**CONSIGNE:** Remplace « pixels » par « px » dans toutes les lignes ci-dessous et recopie-les sans autre modification. Laisse les images de côté.

**DONNÉES DE L'EXERCICE:**
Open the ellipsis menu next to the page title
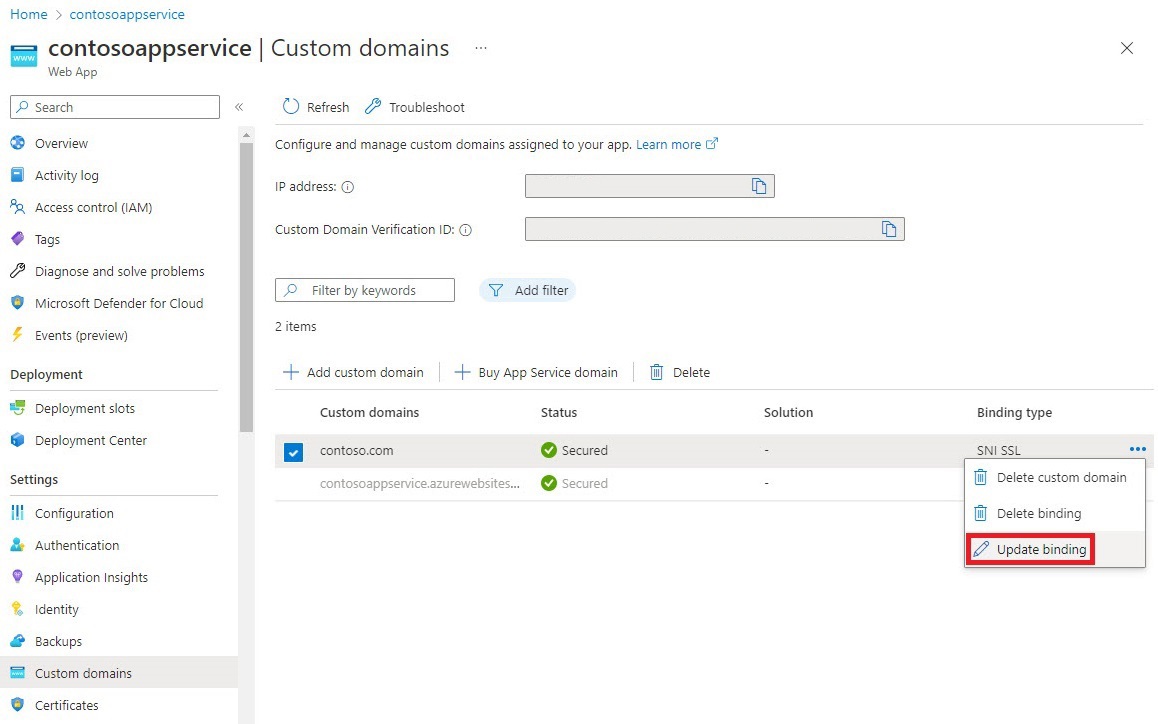The height and width of the screenshot is (724, 1158). click(480, 48)
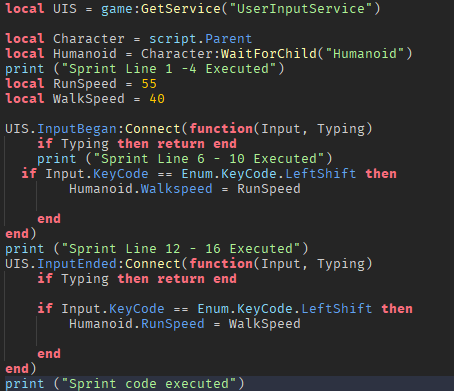Click the InputEnded event name

(x=76, y=264)
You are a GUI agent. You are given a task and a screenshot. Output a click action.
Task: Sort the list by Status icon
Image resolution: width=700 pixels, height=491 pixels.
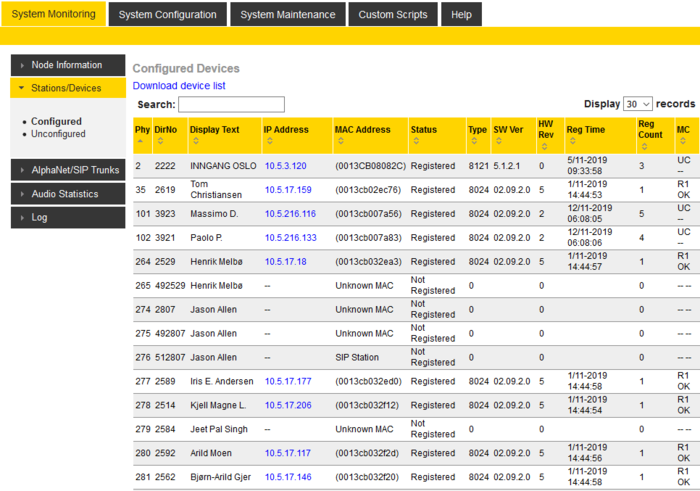point(414,141)
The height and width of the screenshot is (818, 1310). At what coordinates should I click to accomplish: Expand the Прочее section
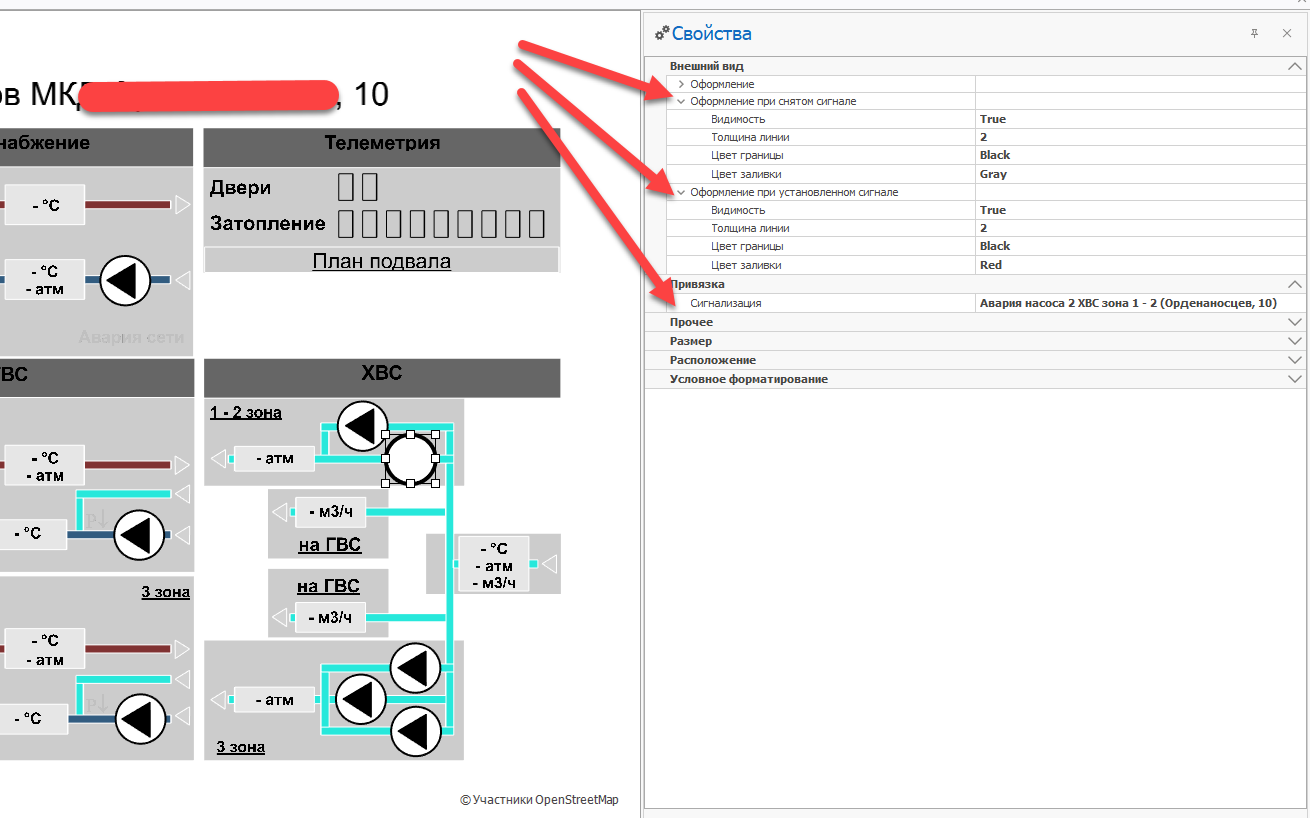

**RÉSULTAT:**
Open the ellipsis menu next to the page title
The height and width of the screenshot is (724, 1158). click(480, 48)
Click the InputEnded event name

(x=76, y=264)
You are a GUI agent. You are given a task and a screenshot. Output a click action.
Task: Sort the list by Status icon
Image resolution: width=700 px, height=491 px.
point(414,141)
The height and width of the screenshot is (818, 1310). At what coordinates should I click to accomplish: Expand the Прочее section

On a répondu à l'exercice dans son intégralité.